Input/Block steps usability improvements

Use case:
We have a validation job in my CI pipeline that runs the new code on historical prod inputs and compares the new outputs to historical prod outputs. This is extremely useful to catch unintended effects that might have drastic impact on a complex financial product. When differences are observed, this job requires manual approval as it is impossible to automate the criteria of “is this behavior change expected?”. This seems like a perfect match for a block/input step.

Unfortunately, as it stands, BuildKite cannot support this use case because:

  1. input/block step put a build in “blocked” state but the build is treated as fixed instead of pending
  2. input/block steps are disabled if any other step in the build is failed

The first issue means builds requiring manual review would mistakenly be treated as successful by downstream systems and allowed to be deployed, which would be catastrophic.
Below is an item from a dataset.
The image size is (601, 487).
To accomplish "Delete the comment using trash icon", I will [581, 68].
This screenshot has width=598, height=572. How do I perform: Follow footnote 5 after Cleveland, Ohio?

The second issue means that my hacky workaround of triggering an extra step after unblocking to retry the failed build and short-circuit that retry as a success doesn’t actually work.

I could simply allow a direct retry of the failed build to mark it as success, but that removes the ability to add metadata to the unblocking.

I could also keep a busy loop in one agent to artificially keep the overall build pending but I would really rather not waste EC2 resources that way…

Would BK be open to addressing either of these issues, or offering a different way to support my use case?